Trump’s claims on auto industry hyperbolic but not entirely untrue


President Donald Trump included a shout-out to Detroit’s auto industry in his State of the Union address on Wednesday last week, saying he “halted government mandates that crippled America’s great, beautiful autoworkers, so we can get the Motor City revving its engines once again.”

Michigan’s auto companies had been in the middle of a resurgence before Trump was elected in November 2016, having had record sales and seven years of growth after General Motors and Chrysler were steered through structured bankruptcies — and aided by billions in federal investment — by former President Barack Obama’s administration.

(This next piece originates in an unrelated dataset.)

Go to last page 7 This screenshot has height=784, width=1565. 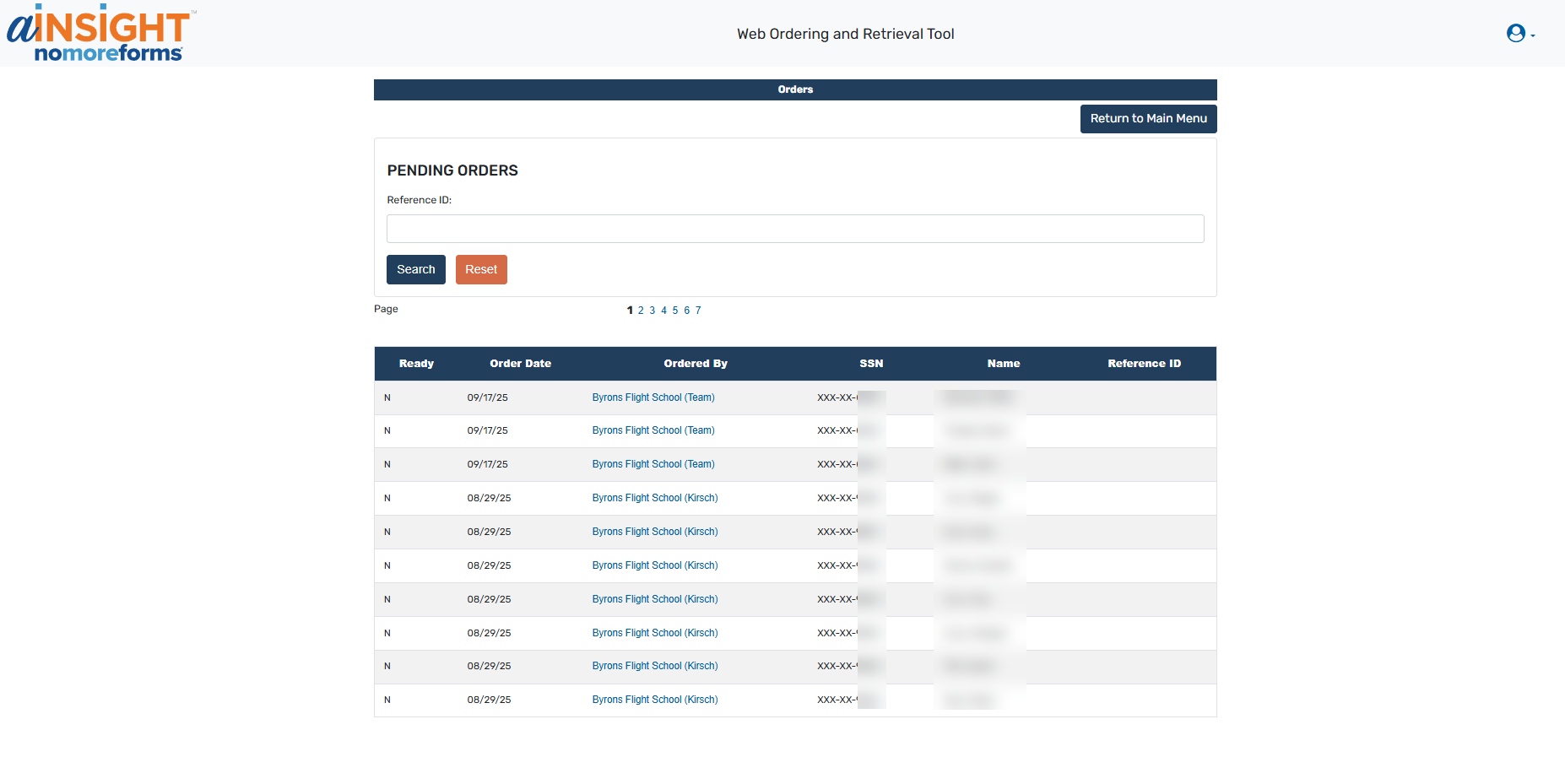point(698,311)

US President Donald Trump claps during the State of the Union address in the chamber of the US House of Representatives in Washington, DC, on January 30, 2018. AFP PHOTO

Trump wasn’t specific about which regulations he was referring to, but his administration has moved to relax fuel efficiency standards mandated under earlier rules for cars and light trucks in model years 2021-2025 — help that carmakers said they wanted, though environmentalists and state officials in California have protested the change.

Whether that has led to any increase in auto production is unclear, but what is not is another mention made by Trump about Michigan — that Fiat Chrysler was moving production from Mexico to the state. Earlier this month, FCA said it was investing more than $1 billion to modernize the Warren Truck Plant and adding 2,500 jobs as it moved production in 2020 of its Ram Heavy Duty trucks — a move the company said was made possible by a new federal tax law that slashed the corporate tax rate from 35 to 21 percent.

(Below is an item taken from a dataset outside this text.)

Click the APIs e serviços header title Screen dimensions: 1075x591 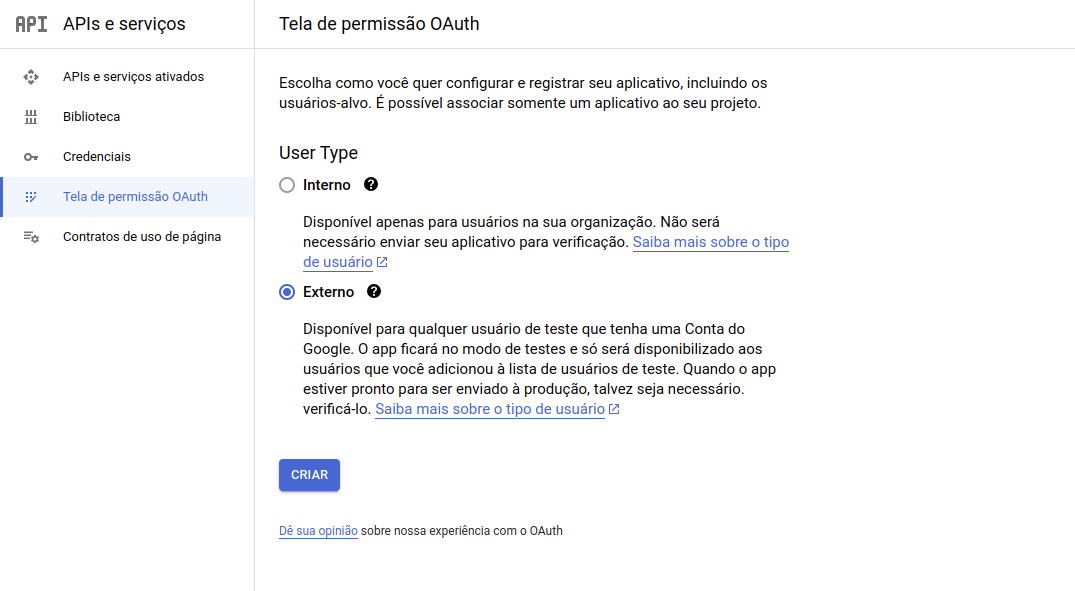[x=124, y=24]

“In Detroit, I halted government mandates that crippled America’s auto workers — so we can get the Motor City revving its engines once again,” Trump said.

“Many car companies are now building and expanding plants in the United States — something we have not seen for decades. Chrysler is moving a major plant from Mexico to Michigan; Toyota and Mazda are opening up a plant in Alabama. Soon, plants will be opening up all over the country. This is all news Americans are unaccustomed to hearing — for many years, companies and jobs were only leaving us. But now they are coming back,” he added.

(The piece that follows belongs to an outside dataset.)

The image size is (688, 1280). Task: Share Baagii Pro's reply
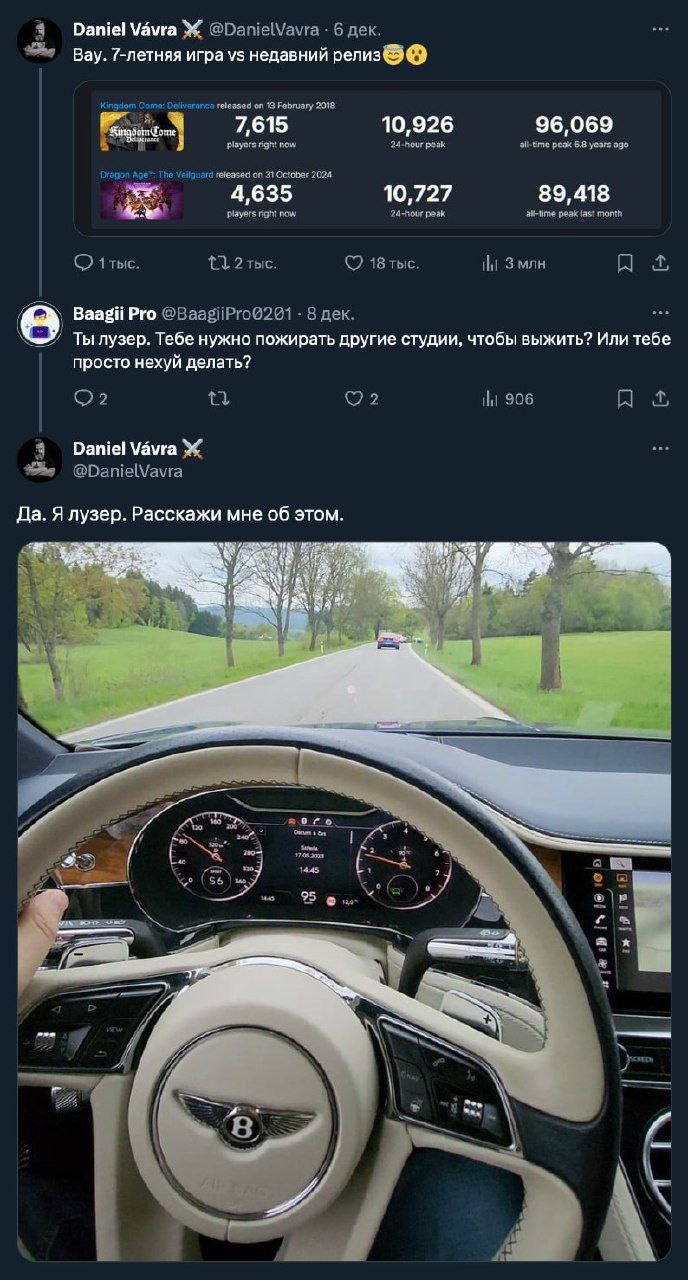(660, 399)
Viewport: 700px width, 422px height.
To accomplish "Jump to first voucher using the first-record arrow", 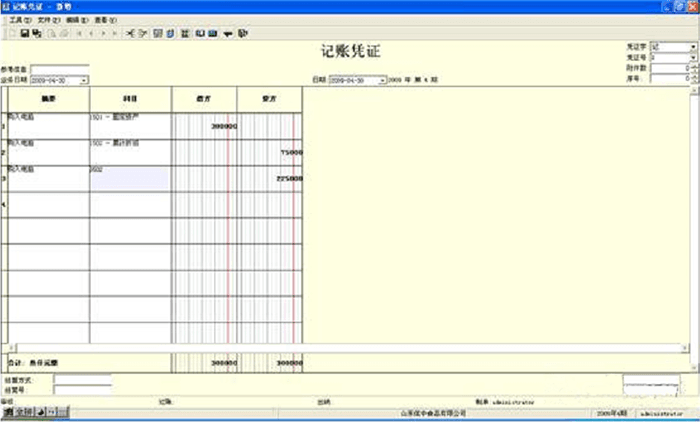I will pyautogui.click(x=80, y=33).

In addition to FCA’s Warren announcement, Toyota and Mazda announced plans to build a $1.6 billion plant in Huntsville, Alabama.

Some fear the potential effects of a reconfigured North American Free Trade Agreement that punishes vehicle importing.

“The president has scared car companies into assembling more vehicles in the US,” University of Michigan business professor Erik Gordon said in an email.

The Toyota-Mazda joint venture in Alabama is the only brand new standalone plant announced by a major automaker since Trump’s inauguration.

It’s not the first in decades. Several automakers have built new plants in the US in recent decades, including General Motors, Toyota, Honda, BMW, Mercedes-Benz and Volkswagen.